*** Opening LISTED RECORDS ***

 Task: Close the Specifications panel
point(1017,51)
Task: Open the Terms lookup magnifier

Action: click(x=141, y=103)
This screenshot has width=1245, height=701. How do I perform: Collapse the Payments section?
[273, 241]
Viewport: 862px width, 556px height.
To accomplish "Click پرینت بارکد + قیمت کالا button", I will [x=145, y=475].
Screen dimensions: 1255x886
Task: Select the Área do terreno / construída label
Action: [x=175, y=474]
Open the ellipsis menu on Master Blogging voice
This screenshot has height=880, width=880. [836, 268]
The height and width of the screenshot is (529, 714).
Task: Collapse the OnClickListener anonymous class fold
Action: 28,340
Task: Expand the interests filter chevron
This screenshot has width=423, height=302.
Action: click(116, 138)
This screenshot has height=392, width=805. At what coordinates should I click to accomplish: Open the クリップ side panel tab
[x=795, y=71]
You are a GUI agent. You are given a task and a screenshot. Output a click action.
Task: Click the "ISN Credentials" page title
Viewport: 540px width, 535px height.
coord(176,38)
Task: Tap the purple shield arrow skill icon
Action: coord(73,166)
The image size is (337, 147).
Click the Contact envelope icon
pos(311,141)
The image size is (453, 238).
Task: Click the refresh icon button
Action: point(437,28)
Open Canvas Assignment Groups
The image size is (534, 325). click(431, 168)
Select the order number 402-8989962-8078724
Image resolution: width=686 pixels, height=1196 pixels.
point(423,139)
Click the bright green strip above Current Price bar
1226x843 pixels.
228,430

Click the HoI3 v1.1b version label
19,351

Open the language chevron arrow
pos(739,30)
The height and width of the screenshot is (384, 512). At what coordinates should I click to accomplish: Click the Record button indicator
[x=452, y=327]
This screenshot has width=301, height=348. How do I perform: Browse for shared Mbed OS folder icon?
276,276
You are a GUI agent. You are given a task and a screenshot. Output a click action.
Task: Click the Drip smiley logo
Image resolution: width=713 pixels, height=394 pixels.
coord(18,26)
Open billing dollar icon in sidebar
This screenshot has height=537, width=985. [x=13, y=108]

*** Closing LISTED RECORDS ***

PROBLEM DESCRIPTION: When you reach the end of the data, write every line out again verbatim.

RESPONSE TO THE EXERCISE:
 Task: Close the Specifications panel
point(1017,51)
Task: Open the Terms lookup magnifier

Action: click(x=141, y=103)
This screenshot has width=1245, height=701. How do I perform: Collapse the Payments section?
[273, 241]
Viewport: 862px width, 556px height.
To accomplish "Click پرینت بارکد + قیمت کالا button", I will [x=145, y=475].
Screen dimensions: 1255x886
Task: Select the Área do terreno / construída label
Action: [x=175, y=474]
Open the ellipsis menu on Master Blogging voice
This screenshot has height=880, width=880. [836, 268]
The height and width of the screenshot is (529, 714).
Task: Collapse the OnClickListener anonymous class fold
Action: 28,340
Task: Expand the interests filter chevron
This screenshot has width=423, height=302.
Action: click(116, 138)
This screenshot has height=392, width=805. At what coordinates should I click to accomplish: Open the クリップ side panel tab
[x=795, y=71]
You are a GUI agent. You are given a task and a screenshot. Output a click action.
Task: Click the "ISN Credentials" page title
Viewport: 540px width, 535px height.
coord(176,38)
Task: Tap the purple shield arrow skill icon
Action: coord(73,166)
The image size is (337, 147).
Click the Contact envelope icon
pos(311,141)
The image size is (453, 238).
Task: Click the refresh icon button
Action: point(437,28)
Open Canvas Assignment Groups
The image size is (534, 325). click(431, 168)
Select the order number 402-8989962-8078724
Image resolution: width=686 pixels, height=1196 pixels.
point(423,139)
Click the bright green strip above Current Price bar
1226x843 pixels.
228,430

Click the HoI3 v1.1b version label
19,351

Open the language chevron arrow
pos(739,30)
The height and width of the screenshot is (384, 512). At what coordinates should I click to accomplish: Click the Record button indicator
[x=452, y=327]
This screenshot has width=301, height=348. How do I perform: Browse for shared Mbed OS folder icon?
276,276
You are a GUI agent. You are given a task and a screenshot. Output a click action.
Task: Click the Drip smiley logo
Image resolution: width=713 pixels, height=394 pixels.
coord(18,26)
Open billing dollar icon in sidebar
This screenshot has height=537, width=985. [x=13, y=108]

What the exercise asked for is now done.